Изменить стиль страницы

— Господа пассажиры, прошу вас надеть пояса, — сказала стюардесса.

— Что случилось? — обеспокоенно спросила Ирэн.

— Мы сейчас будем приземляться.

В Брюсселе они пересели на самолет «Сабены» и благополучно долетели до Праги.

В пути им подали холодный завтрак. Ирэн дремала под мурлыканье моторов. Профессор спал почти всю дорогу. Де Мулляк читал детективный роман. Незадолго до посадки он пересел к Ирэн:

— Мы летим над Богемией.

— Откуда вы знаете?

— Здесь своеобразный пейзаж: равнины, холмы, поля и леса. Зимой все покрывается снегом и только изредка мелькают темные пятна — это еловые леса.

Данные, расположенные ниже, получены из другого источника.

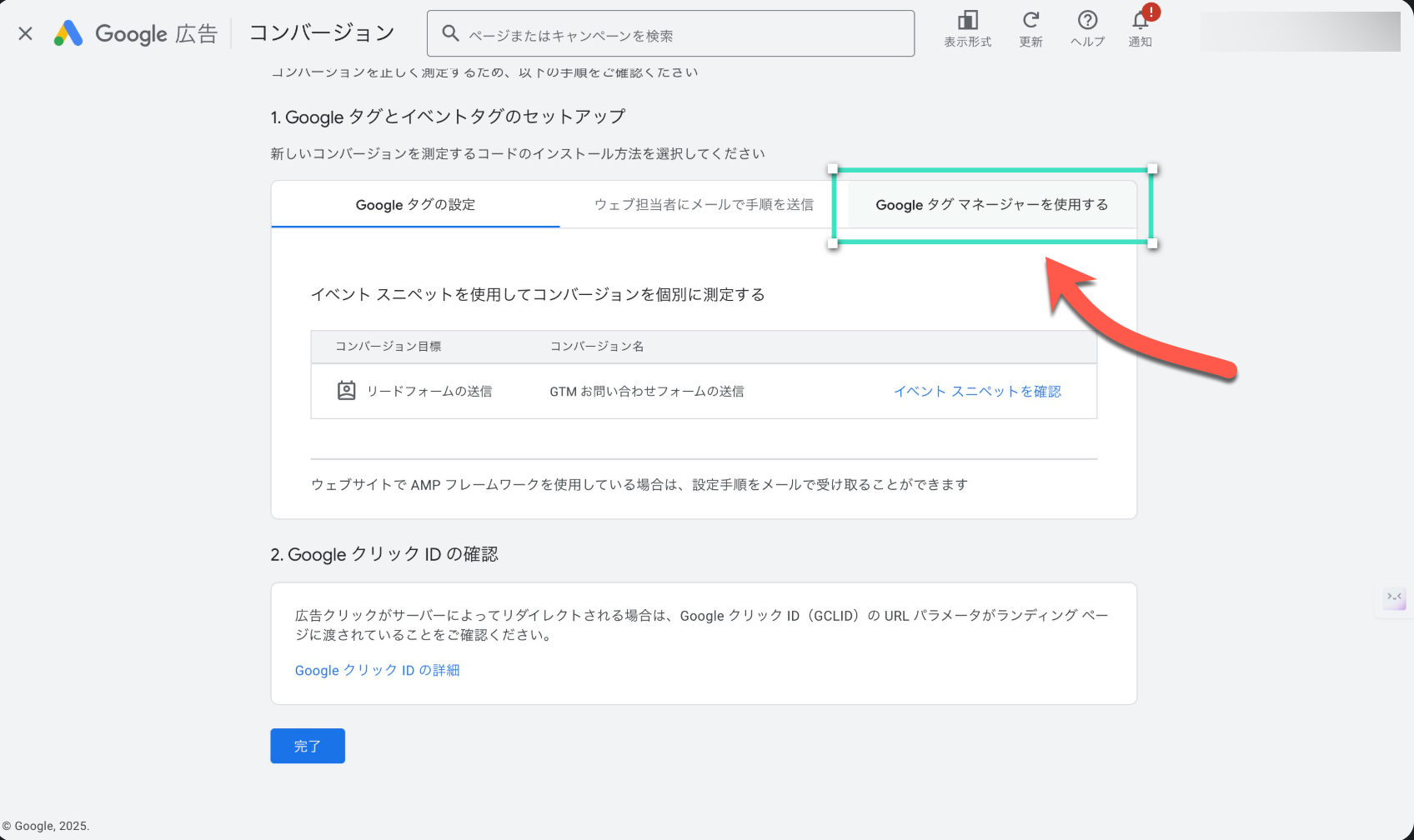
Task: Click the lead form icon beside リードフォームの送信
Action: 346,391
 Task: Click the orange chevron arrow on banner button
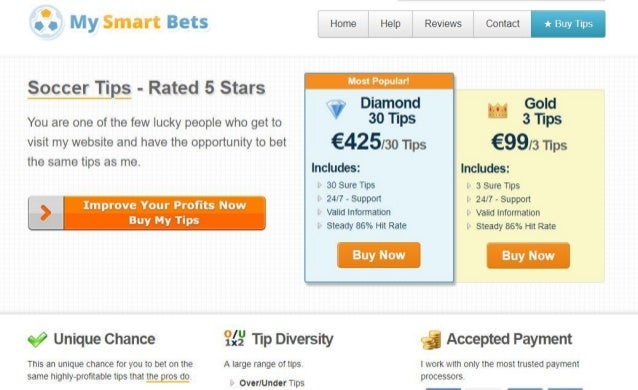(46, 213)
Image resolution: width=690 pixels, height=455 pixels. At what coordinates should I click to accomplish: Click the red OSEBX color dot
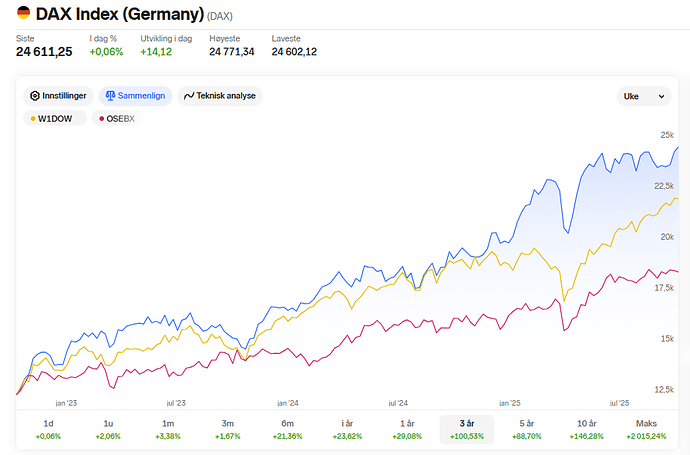pyautogui.click(x=101, y=118)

Самолет постепенно снижался. Яркий свет, исходивший от очистившегося неба, подчеркивал разнообразие красок осеннего пейзажа. Прямые, словно натянутые струны, дороги скрещивались, как на географической карте, и сбегались к крошечным деревушкам, Ирэн, разглядывая это необъятное пространство, пыталась найти признаки человеческого жилья. Какая-то черная палочка с медлительностью микроба ползла среди неподвижных полей. Ирэн не сразу догадалась, что это поезд. Вскоре она увидела маленькие белые точки, разбросанные вокруг домов и напоминавшие микроскопические шампиньоны…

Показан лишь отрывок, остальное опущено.